As Close to the Edge Without Going Over by David Silverberg

Description: Poet and theatre artist David Silverberg has written a unique poetry collection that probes where our future is headed, mixing science fiction, horror, and magic realism. With biting insight, humour and a flair for the fantastical, Silverberg provides us with an extraordinary book taking a deep look at what’s ahead for all of us.

Keeping / the window open: Interviews, Statements, Alarms, Excursions by Keith & Rosemarie Waldrop, edited by Ben Lerner

Description: A rich array of materials coalesce here into a vibrant portrait, in text and image, of two extraordinary artists and collaborators. For nearly sixty years, the Waldrops have influenced multiple generations of writers through their own poetry and fiction, translations, teaching, and their press, Burning Deck, which published some of the most influential authors of late-twentieth-century avant-garde literature. This collection seeks to illustrate the many ways in which the Waldrops have expanded the possibilities of bookcraft, art, community, and literature.

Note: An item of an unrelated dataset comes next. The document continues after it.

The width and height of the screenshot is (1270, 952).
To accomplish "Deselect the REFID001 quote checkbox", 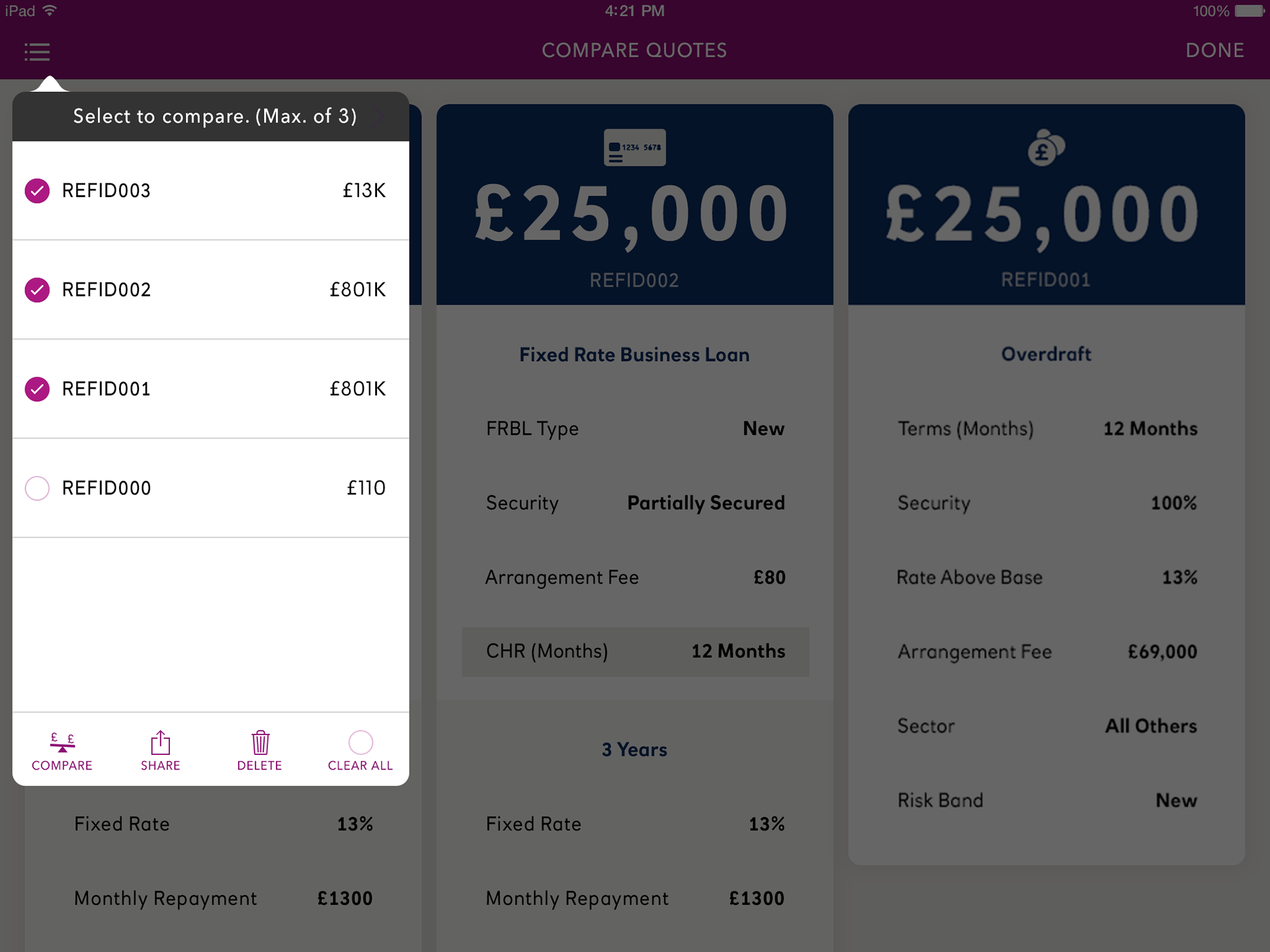I will pos(37,389).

What I Knew by Eleni Sikelianos

Description: What I Knew engages activities and knowledge that can’t be mined or verified by search engines or easily surveilled. Sourced from poetry’s ancient materials of dream, memory, story, and experience, What I Knew aims to create a site of resistance to, and refuge from, our current overflow of information and fact-checking, where private desires and whims cannot be commodified. It seeks alternative, personal forms of globalization rather than the public forms we know.

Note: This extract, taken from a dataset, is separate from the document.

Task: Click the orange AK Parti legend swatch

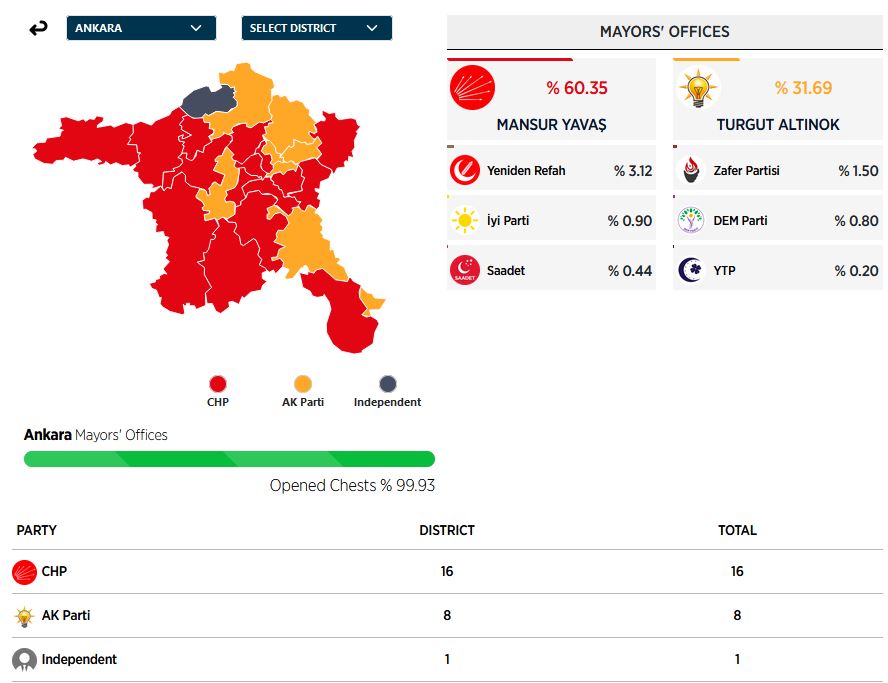Action: click(x=302, y=384)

Exiles of Eden by Ladan Ali Osman

Description: Exiles of Eden looks at the origin story of Adam, Eve, and their exile from the Garden of Eden, exploring displacement and alienation from its mythological origins to the present. In this formally experimental collection steeped in Somali narrative tradition, Osman gives voice to the experiences and traumas of displaced people over multiple generations. The characters in these poems encounter exile’s strangeness while processing the profoundly isolating experience of knowing that once you are sent out of Eden, you can’t go back.

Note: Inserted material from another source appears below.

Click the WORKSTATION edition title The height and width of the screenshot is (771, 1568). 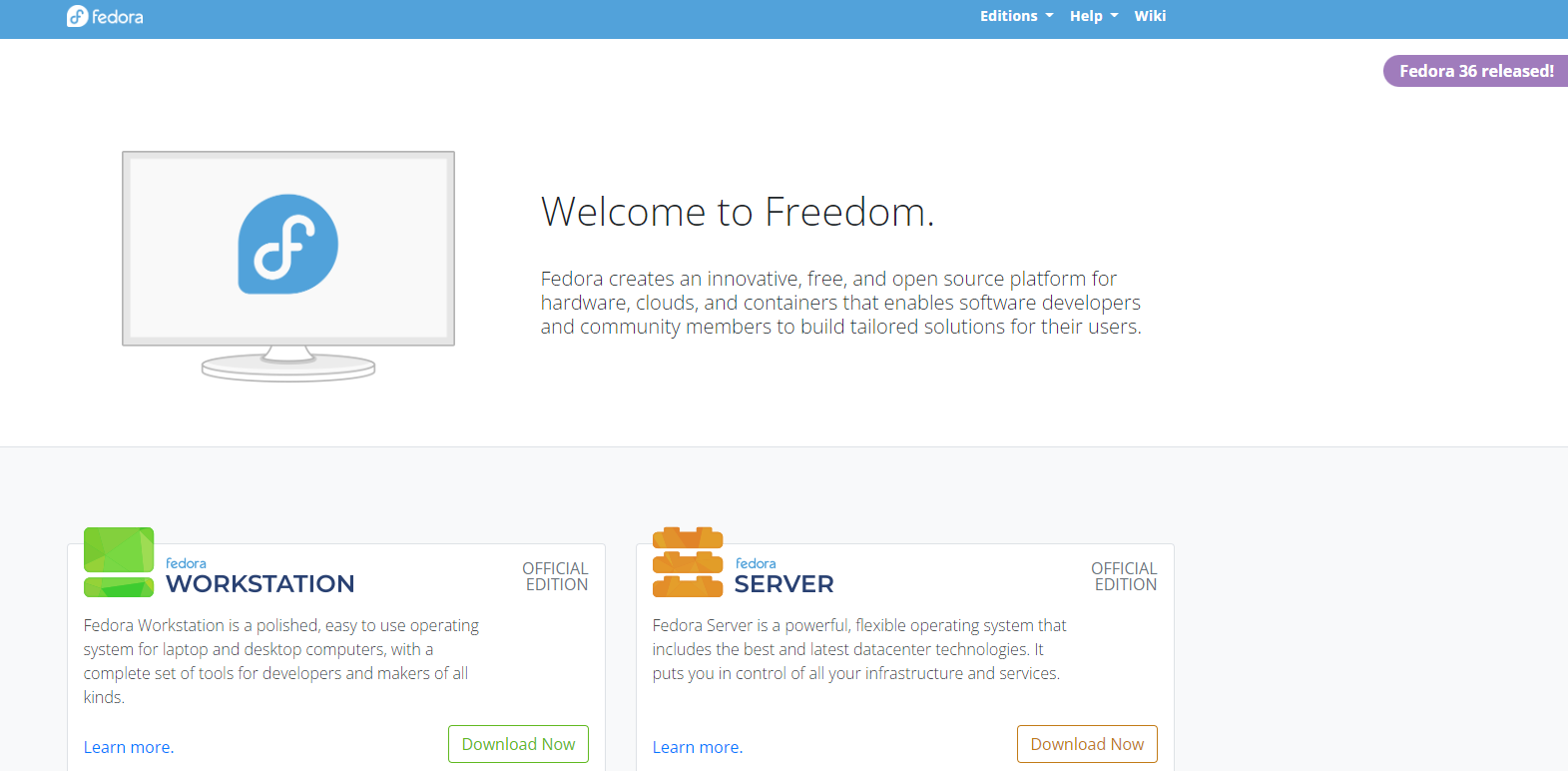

The Human Half by Deborah Brown

Description: Threaded with echoes of familial trauma―a sister’s battle with cancer, a brother’s struggles with depression―the lyric poems in The Human Halfreveal an open-hearted speaker who finds solace in the beauties of celestial navigation, the flowers along the railroad tracks, and the brushwork of Vermeer and Van Gogh. Filled with quirks of perception, Deborah Brown holds space for wonder amidst life’s seasons of longing.